Problem 1:
Reproduce the inverse sine problem below in full, word for word.

Text passage:
## start

Question

Find the principal value of \[ {\sin ^{ - 1}}\left( {\dfrac{{\sqrt 3 - 1}}{{2\sqrt 2 }}} \right) \].

Answer 1

Hint: The range of \[{\sin ^{ - 1}}x\] is between \[\left( { - \dfrac{\pi }{2},\dfrac{\pi }{2}} \right)\]. Equate the expression to \[\theta \]. Rationalize the given value of multiplying the numerator and denominator by \[\sqrt 2 \]. Thus find the value of \[\sin \theta \]. Now apply the equation to the basic trigonometric identity of \[\cos 2\theta \]. Simplify the expression and get the principal value.

## end

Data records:

## start

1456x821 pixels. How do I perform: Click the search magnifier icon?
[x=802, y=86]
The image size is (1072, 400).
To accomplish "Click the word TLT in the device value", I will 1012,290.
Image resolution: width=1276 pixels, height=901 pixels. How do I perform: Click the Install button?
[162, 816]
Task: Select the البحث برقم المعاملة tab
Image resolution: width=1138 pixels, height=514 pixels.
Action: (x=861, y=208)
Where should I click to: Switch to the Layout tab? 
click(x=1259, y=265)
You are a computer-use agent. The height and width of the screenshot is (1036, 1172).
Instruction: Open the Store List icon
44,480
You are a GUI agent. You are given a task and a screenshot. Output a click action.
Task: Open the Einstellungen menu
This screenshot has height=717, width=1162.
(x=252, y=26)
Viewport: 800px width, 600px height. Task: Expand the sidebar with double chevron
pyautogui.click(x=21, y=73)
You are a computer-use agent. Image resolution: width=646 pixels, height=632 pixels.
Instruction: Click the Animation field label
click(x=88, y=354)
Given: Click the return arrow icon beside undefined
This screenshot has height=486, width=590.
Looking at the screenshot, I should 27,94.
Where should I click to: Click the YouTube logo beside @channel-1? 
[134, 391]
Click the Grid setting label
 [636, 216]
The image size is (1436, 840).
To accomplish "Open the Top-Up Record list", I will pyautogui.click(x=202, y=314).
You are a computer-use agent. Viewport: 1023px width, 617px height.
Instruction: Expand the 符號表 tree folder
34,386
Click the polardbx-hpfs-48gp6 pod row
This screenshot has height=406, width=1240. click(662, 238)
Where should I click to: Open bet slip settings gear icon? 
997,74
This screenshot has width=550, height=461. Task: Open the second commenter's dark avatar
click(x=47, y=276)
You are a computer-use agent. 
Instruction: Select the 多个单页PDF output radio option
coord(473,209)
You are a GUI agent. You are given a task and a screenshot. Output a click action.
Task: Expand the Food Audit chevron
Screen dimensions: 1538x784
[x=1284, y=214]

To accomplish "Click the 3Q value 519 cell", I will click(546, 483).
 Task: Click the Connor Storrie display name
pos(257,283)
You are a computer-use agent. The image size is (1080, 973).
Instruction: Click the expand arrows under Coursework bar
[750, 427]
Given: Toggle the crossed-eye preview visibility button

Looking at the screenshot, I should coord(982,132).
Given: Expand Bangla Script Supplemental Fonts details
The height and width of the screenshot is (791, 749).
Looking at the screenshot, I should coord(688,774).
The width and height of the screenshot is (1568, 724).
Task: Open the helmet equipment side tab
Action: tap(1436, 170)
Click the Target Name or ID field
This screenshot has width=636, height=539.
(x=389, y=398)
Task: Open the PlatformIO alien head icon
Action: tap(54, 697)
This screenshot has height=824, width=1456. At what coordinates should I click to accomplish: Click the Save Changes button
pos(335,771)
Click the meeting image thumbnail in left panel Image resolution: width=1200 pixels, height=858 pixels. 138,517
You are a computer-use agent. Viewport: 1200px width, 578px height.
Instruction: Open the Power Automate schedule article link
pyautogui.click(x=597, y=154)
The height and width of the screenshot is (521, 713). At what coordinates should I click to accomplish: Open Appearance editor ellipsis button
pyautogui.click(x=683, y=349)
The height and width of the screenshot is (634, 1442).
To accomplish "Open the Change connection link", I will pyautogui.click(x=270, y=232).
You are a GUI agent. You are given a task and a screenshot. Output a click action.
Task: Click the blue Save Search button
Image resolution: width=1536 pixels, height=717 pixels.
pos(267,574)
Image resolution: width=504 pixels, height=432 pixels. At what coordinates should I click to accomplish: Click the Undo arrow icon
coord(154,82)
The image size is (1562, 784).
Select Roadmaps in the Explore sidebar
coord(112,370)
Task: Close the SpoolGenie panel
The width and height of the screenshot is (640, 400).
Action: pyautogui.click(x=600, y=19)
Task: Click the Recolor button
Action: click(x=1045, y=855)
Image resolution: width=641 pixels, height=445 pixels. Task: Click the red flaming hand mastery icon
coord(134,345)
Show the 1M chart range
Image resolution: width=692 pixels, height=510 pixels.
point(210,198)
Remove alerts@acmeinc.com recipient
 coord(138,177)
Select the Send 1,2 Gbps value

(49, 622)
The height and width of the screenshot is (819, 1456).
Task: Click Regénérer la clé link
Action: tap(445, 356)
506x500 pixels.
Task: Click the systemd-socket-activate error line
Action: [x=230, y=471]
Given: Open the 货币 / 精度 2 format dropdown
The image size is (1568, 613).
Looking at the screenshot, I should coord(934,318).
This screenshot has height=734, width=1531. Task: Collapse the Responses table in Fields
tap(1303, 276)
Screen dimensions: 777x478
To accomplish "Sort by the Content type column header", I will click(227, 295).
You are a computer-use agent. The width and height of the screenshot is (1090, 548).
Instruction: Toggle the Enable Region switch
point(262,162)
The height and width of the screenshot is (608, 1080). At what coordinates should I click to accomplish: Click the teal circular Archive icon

## end

Problem 2:
Collect every line of the records above that contains the string "panel". Case matters.

Task response 1:
Question

Find the principal value of \[ {\sin ^{ - 1}}\left( {\dfrac{{\sqrt 3 - 1}}{{2\sqrt 2 }}} \right) \].

Answer 1

Hint: The range of \[{\sin ^{ - 1}}x\] is between \[\left( { - \dfrac{\pi }{2},\dfrac{\pi }{2}} \right)\]. Equate the expression to \[\theta \]. Rationalize the given value of multiplying the numerator and denominator by \[\sqrt 2 \]. Thus find the value of \[\sin \theta \]. Now apply the equation to the basic trigonometric identity of \[\cos 2\theta \]. Simplify the expression and get the principal value.

Task response 2:
Click the meeting image thumbnail in left panel Image resolution: width=1200 pixels, height=858 pixels. 138,517
Task: Close the SpoolGenie panel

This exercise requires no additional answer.